Comment aborder un séminaire d’Ivan Segré sur la traduction grecque du Talmud quand on ne connaît ni la langue ni la tradition hébraïque ? Muriel Royis s’est décidée à faire le grand saut. Témoignage de cette fidèle du Banquet sur deux journées d’étude et de questionnements.
Le questionnement, l’étonnement et la pensée en mouvement : ce sont les trois mots clés choisis par Muriel Royis pour définir le Banquet du livre tel qu’elle le vit depuis une vingtaine d’années de manière assidue. Et c’est précieux, dit-elle, « dans une époque où nous sommes confrontés à des discours politiques extrêmement verticaux et figés ». C’est pourquoi elle salue le Banquet comme le lieu où « on disjoint, on relie et où on n’exclut pas ». Tout le contraire « du discours de l’exclusion de l’autre, de l’étranger ».
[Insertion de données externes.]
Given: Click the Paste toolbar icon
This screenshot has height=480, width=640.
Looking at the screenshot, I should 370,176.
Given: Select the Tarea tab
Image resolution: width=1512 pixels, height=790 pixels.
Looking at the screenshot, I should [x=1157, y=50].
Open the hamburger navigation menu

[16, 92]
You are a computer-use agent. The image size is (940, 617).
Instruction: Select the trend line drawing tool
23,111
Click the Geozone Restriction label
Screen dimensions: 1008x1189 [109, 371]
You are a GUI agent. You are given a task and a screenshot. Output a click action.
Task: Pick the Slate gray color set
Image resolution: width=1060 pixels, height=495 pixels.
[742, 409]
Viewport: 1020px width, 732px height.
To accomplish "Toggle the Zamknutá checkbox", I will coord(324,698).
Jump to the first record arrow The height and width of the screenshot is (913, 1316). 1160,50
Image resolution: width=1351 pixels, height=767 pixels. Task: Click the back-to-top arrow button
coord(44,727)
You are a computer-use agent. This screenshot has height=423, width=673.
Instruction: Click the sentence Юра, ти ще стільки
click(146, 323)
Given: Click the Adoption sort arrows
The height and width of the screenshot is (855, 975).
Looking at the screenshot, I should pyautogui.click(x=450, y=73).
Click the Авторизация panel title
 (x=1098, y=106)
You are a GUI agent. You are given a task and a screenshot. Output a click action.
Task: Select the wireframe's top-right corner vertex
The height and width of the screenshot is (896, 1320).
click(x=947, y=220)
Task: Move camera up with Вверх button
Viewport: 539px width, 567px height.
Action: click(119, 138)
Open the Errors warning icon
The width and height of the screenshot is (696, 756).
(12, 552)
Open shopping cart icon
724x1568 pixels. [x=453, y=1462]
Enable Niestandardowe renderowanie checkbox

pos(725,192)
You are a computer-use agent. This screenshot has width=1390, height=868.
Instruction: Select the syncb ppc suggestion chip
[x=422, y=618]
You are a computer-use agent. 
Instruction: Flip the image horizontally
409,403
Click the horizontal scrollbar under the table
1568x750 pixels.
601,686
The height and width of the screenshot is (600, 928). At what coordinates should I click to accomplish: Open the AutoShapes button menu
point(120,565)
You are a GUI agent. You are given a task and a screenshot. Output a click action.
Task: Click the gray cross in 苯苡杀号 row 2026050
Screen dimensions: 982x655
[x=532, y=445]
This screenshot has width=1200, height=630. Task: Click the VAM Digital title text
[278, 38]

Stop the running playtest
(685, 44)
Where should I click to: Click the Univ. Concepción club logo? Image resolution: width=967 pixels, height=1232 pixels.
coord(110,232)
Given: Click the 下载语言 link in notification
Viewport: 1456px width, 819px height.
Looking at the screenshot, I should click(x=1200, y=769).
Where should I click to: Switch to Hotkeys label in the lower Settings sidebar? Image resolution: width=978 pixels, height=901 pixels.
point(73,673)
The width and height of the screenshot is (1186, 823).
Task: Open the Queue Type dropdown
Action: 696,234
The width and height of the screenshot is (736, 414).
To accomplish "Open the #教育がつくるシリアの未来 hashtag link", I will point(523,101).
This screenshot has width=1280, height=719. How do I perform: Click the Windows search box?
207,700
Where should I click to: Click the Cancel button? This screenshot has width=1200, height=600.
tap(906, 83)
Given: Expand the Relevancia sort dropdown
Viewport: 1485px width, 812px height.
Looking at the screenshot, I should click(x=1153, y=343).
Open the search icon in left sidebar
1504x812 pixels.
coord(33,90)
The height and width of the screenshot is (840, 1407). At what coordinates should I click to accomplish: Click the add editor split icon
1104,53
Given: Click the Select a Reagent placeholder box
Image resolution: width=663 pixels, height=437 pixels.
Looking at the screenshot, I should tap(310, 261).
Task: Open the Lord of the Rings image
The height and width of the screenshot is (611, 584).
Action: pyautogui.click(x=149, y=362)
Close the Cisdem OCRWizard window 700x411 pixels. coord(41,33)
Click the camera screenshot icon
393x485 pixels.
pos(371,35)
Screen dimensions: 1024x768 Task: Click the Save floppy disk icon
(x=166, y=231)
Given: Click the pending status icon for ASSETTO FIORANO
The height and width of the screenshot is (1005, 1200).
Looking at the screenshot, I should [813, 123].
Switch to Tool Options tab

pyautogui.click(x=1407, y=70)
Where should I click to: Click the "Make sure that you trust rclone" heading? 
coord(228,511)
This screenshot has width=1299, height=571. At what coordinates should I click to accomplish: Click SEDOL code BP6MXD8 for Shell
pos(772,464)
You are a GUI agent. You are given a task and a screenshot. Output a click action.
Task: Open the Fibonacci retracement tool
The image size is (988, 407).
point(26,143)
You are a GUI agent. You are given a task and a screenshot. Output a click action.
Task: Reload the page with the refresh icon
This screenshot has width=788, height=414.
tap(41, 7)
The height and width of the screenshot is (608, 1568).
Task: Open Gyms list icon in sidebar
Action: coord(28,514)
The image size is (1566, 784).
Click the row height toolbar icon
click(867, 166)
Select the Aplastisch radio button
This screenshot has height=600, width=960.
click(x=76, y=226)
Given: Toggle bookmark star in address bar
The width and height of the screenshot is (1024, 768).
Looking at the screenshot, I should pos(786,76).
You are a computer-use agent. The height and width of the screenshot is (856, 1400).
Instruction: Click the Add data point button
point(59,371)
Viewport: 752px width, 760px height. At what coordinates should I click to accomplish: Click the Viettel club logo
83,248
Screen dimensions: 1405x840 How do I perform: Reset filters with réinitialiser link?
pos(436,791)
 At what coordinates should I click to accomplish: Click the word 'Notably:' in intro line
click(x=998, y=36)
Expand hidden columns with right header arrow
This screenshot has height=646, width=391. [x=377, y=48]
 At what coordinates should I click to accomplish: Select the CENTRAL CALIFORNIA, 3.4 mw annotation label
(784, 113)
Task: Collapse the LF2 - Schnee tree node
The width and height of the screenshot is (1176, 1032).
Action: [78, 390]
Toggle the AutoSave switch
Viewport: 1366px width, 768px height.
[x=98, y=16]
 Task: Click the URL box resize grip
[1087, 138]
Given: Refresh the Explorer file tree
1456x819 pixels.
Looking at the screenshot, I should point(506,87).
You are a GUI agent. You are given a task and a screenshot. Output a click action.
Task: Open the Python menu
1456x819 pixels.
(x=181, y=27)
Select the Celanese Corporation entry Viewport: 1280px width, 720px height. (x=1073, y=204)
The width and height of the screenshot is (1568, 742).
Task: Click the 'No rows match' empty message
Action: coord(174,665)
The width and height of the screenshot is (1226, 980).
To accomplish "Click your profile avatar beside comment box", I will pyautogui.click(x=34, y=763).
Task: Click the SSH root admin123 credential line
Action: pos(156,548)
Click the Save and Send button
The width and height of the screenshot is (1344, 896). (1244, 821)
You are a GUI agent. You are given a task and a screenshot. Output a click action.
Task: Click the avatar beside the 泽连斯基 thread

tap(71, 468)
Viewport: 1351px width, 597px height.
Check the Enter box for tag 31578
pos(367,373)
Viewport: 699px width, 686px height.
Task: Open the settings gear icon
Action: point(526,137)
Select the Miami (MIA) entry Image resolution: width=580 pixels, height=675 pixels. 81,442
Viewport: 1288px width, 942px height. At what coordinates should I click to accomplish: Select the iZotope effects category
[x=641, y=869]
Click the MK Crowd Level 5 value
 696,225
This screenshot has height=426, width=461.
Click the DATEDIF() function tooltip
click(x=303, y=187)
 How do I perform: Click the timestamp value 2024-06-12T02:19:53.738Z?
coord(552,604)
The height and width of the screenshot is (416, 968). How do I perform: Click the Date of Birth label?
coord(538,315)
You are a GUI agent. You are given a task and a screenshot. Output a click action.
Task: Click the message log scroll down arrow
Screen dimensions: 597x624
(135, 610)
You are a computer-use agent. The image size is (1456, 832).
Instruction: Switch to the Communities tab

Cette année, Muriel Royis a renoué avec le séminaire de pré-Banquet auquel elle avait renoncé l’année dernière parce que « je ne connais ni la Torah, ni le Talmud » et que « je n’ai aucune culture des textes de la tradition hébraïque ». Pourquoi ce revirement ? « Je pensais une nouvelle fois que je n’allais rien comprendre. Alors je me suis dit : et si je prenais les choses autrement ? Je suis donc venue au séminaire en me disant que j’allais prendre les textes comme une matière étrangère, ce qui va m’obliger à me déplacer ».
Cette fidèle du Banquet a donc fait « le choix de l’inconfort ». Ce qu’elle retire de cette expérience ? « J’ai traversé le séminaire avec beaucoup de plaisir parce que d’entrée, Ivan Segré a expliqué que le Talmud était construit sur le principe du dialogue et des contradictions ». Très exactement ce qu’à ses yeux « on n’accepte plus aujourd’hui », à savoir « le débat de la contradiction et de la différence ».
La leçon de Ptolémée
Ce qu’a apprécié Muriel Royis est d’avoir été mise en présence de textes « toujours questionnés ». Et cette découverte « qu’en principe, les textes sacrés ne sont pas traduits, ce qui oblige celui qui veut les étudier à apprendre l’hébreu et à se glisser dans la langue originelle ». Selon Muriel Royis, cela « renvoie à la question de la traduction comme décentrement ». Un écart entre « l’ici et l’ailleurs ».
La traduction, a-t-elle noté, est inséparable de « la question du sacré ». « Comment un texte peut-il être traduit sans perdre sa dimension sacrée ? C’est la première énigme…» qui a conduit les participants au séminaire jusqu’à la dernière séance du vendredi « où nous avons compris pourquoi le grec a été accepté comme langue de traduction des textes sans perte de sacré ».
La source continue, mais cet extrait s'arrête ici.